Exercise material:
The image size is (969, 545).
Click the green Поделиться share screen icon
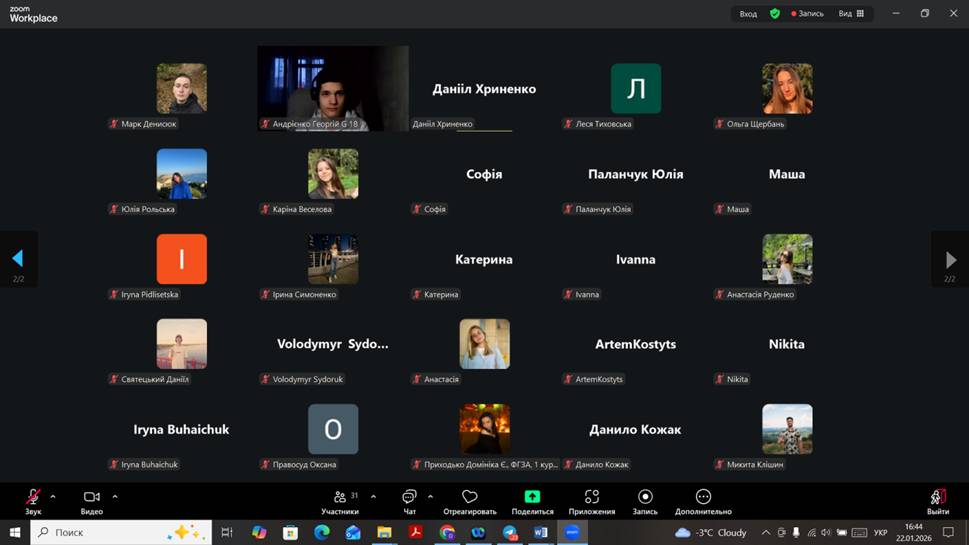[532, 497]
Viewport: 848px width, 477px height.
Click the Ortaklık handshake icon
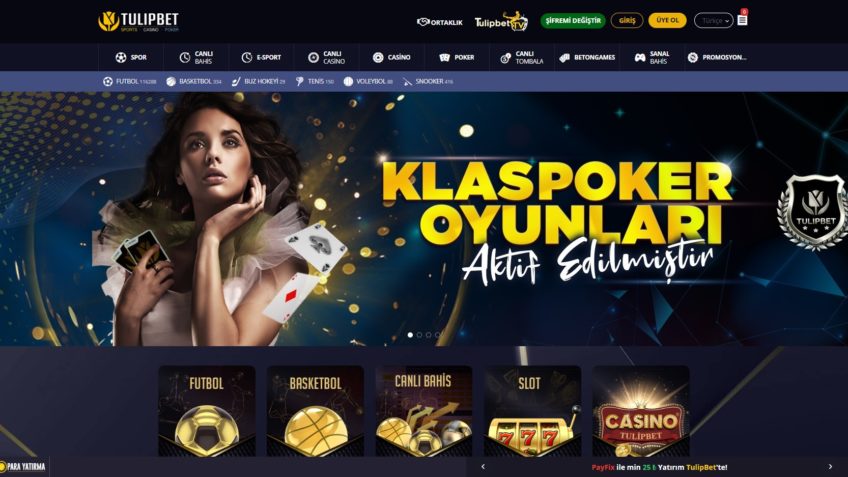tap(423, 22)
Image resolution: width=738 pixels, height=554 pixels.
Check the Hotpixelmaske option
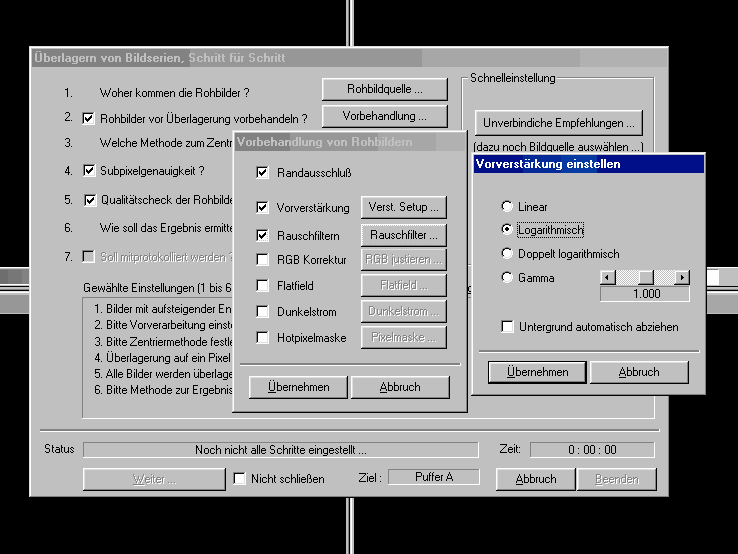click(x=263, y=338)
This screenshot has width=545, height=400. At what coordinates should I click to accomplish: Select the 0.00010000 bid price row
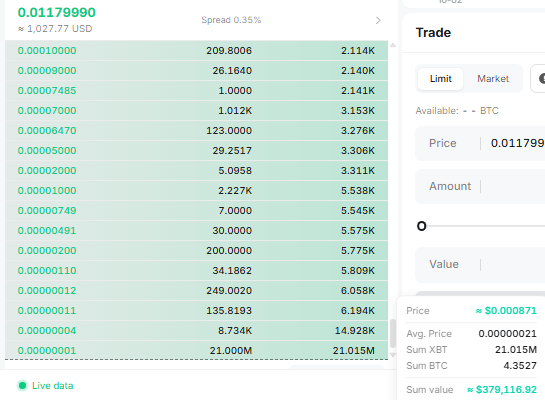click(196, 51)
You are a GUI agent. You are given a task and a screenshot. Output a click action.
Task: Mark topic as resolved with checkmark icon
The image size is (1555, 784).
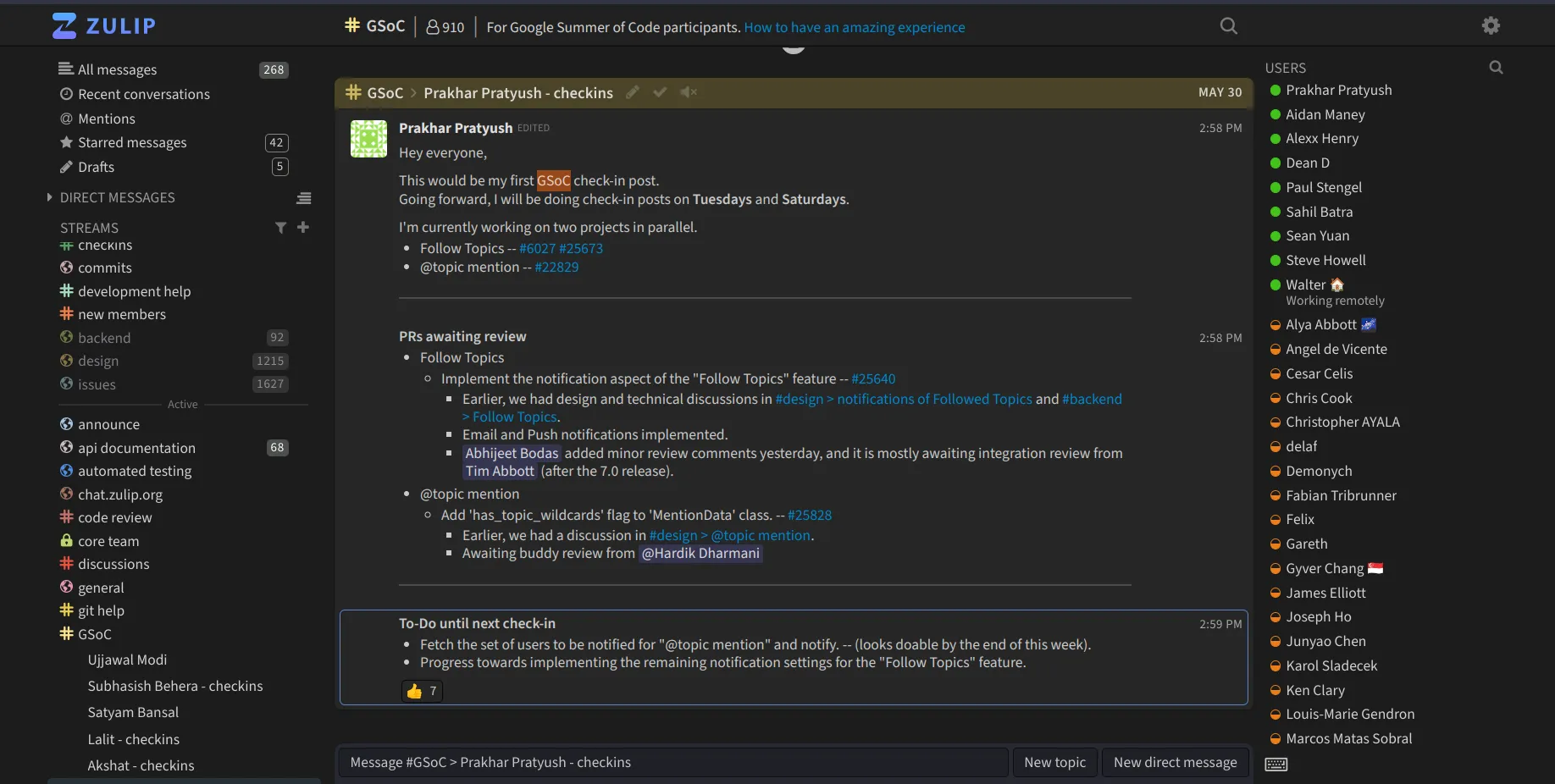click(660, 92)
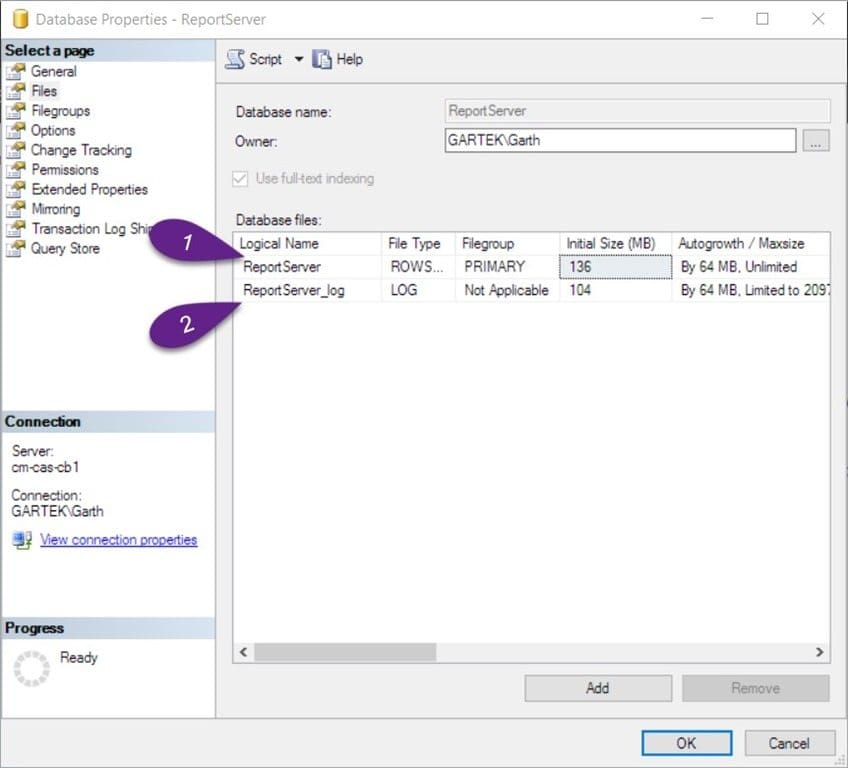
Task: Click the scrollbar right arrow
Action: (x=820, y=652)
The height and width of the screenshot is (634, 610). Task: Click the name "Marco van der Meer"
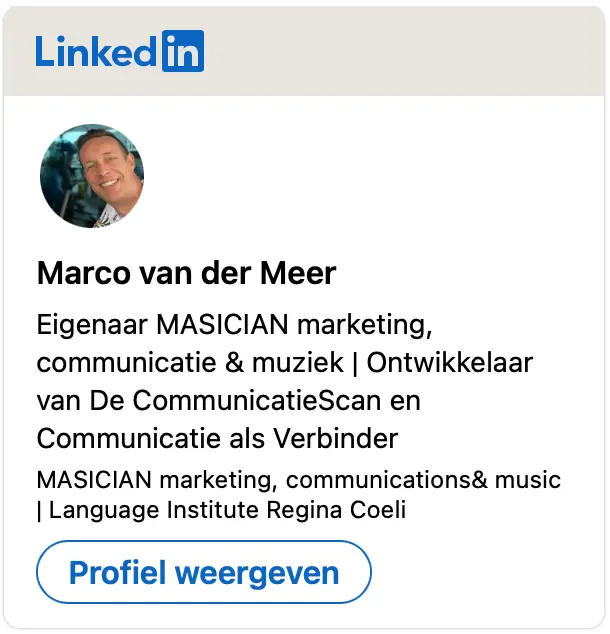pos(186,273)
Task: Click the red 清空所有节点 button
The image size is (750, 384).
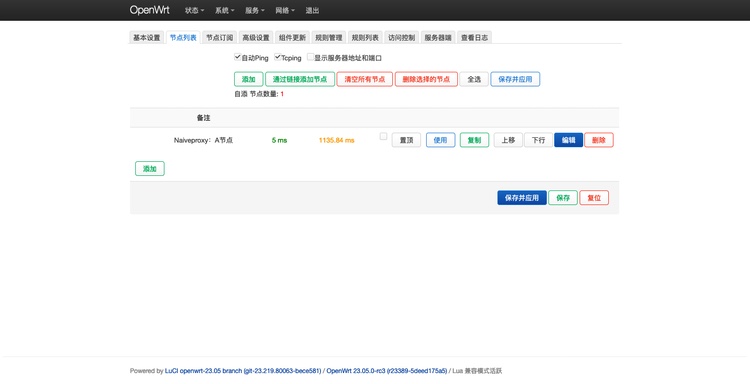Action: [x=364, y=79]
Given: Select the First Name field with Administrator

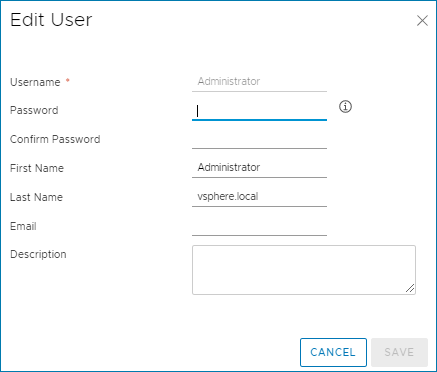Looking at the screenshot, I should pyautogui.click(x=259, y=168).
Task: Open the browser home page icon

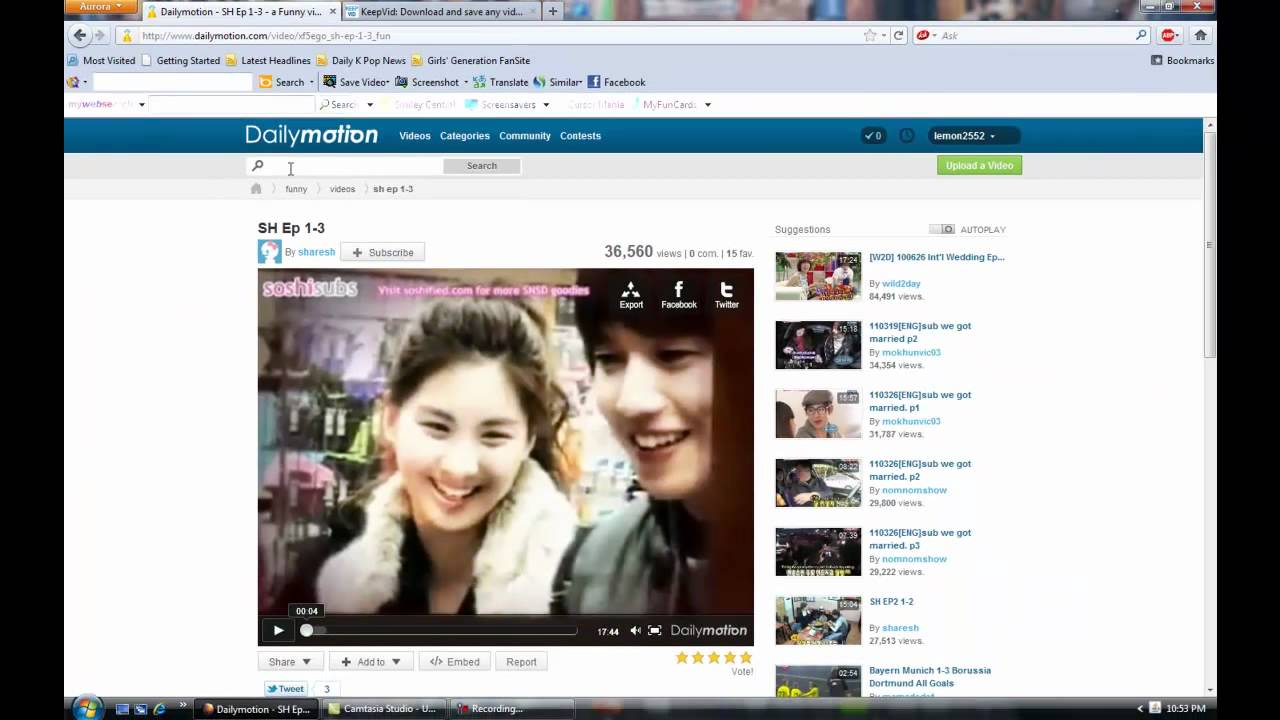Action: pyautogui.click(x=1200, y=35)
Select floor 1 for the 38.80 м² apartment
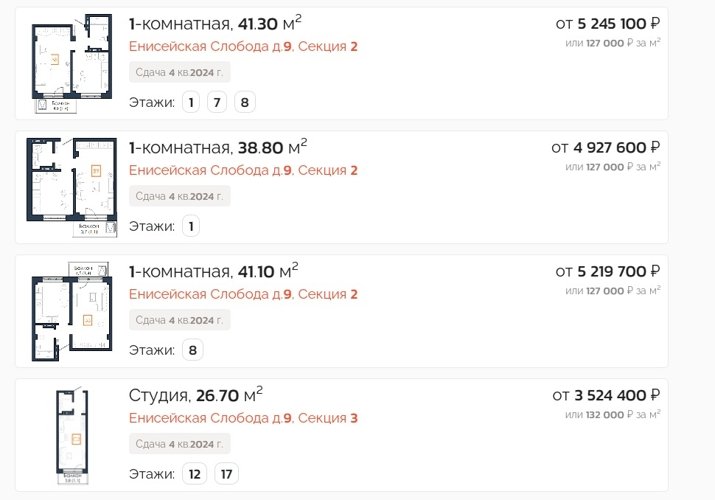715x500 pixels. 191,226
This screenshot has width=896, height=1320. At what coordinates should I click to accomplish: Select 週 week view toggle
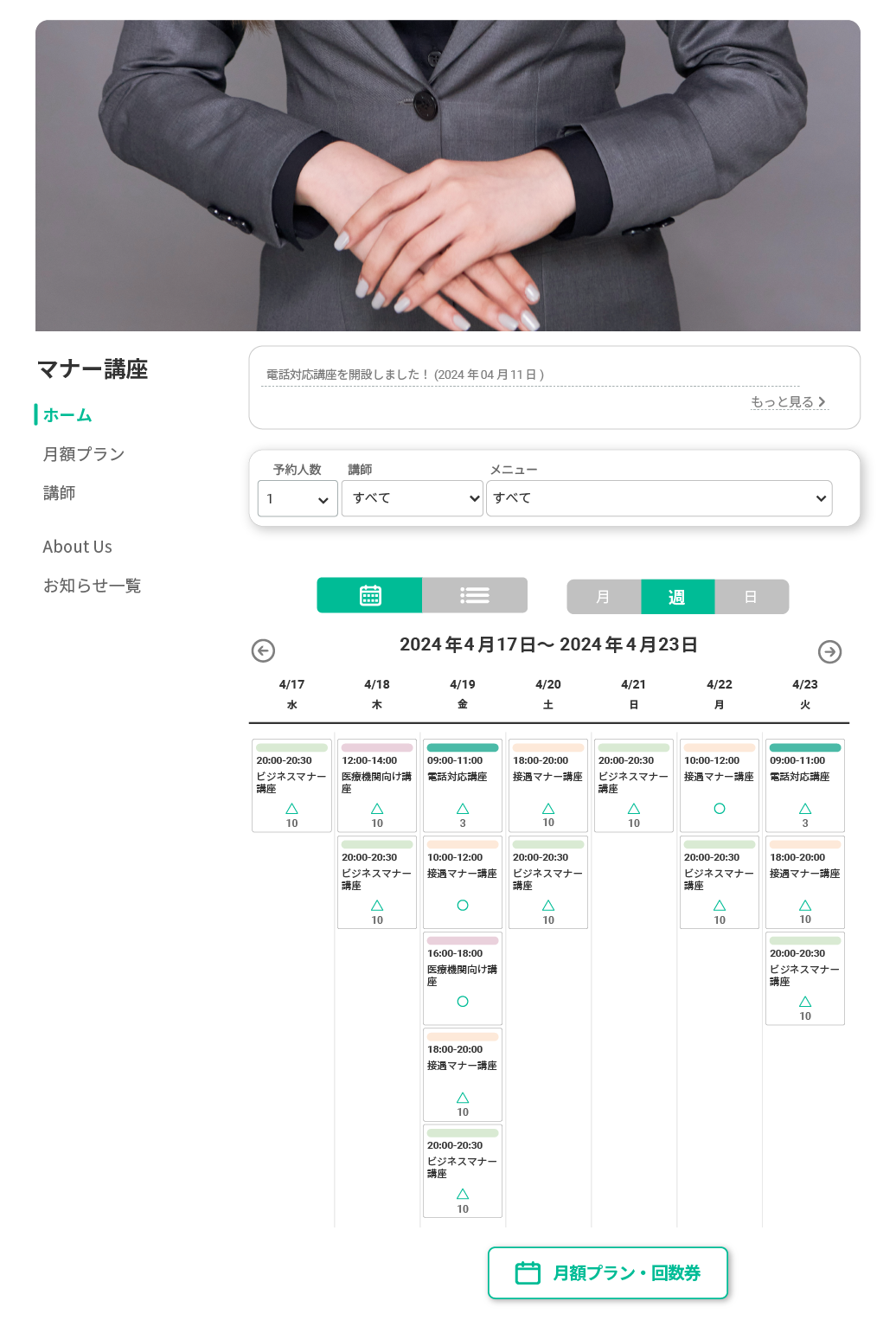point(677,597)
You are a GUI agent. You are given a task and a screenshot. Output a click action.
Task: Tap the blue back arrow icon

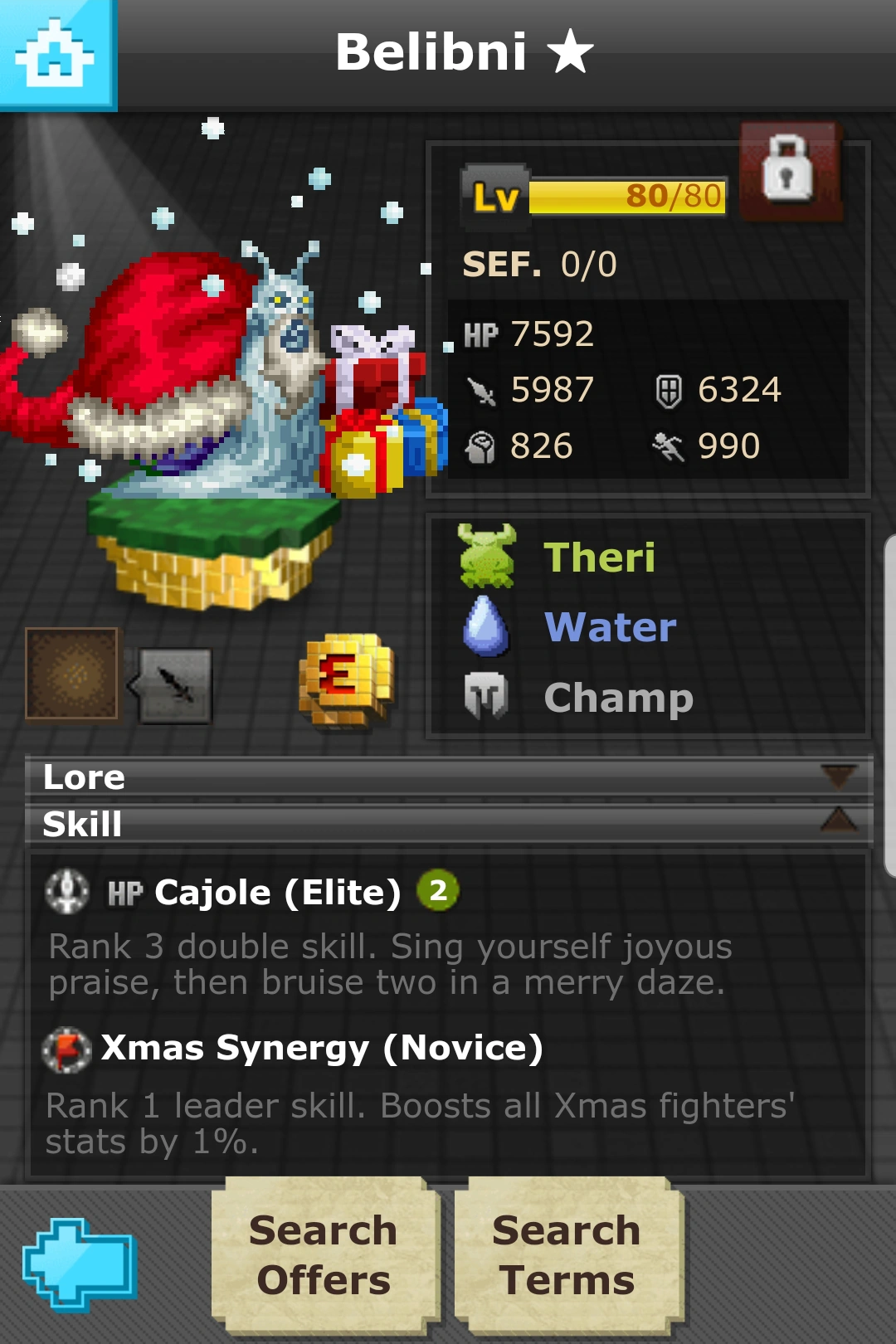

Exercise objective: Pictures stay out. Return exactly the lines from the one with "Click the Ortaklık handshake icon" through the last line of the data.

Answer to this problem:
Click the Ortaklık handshake icon
tap(423, 22)
Image resolution: width=738 pixels, height=554 pixels.
Check the Hotpixelmaske option
click(x=263, y=338)
This screenshot has width=545, height=400. At what coordinates should I click to accomplish: Select the 0.00010000 bid price row
click(196, 51)
You are a GUI agent. You are given a task and a screenshot. Output a click action.
Task: Mark topic as resolved with checkmark icon
The image size is (1555, 784).
click(660, 92)
Task: Click the scrollbar right arrow
Action: (x=820, y=652)
The height and width of the screenshot is (634, 610). Task: Click the name "Marco van der Meer"
pos(186,273)
Task: Click the red 清空所有节点 button
The image size is (750, 384).
Action: [x=364, y=79]
Given: Select the First Name field with Administrator

Looking at the screenshot, I should pyautogui.click(x=259, y=168).
Task: Open the browser home page icon

Action: pyautogui.click(x=1200, y=35)
Select floor 1 for the 38.80 м² apartment
715x500 pixels. 191,226
This screenshot has width=896, height=1320. At what coordinates should I click to accomplish: Select 週 week view toggle
point(677,597)
You are a GUI agent. You are given a task and a screenshot. Output a click action.
Task: Tap the blue back arrow icon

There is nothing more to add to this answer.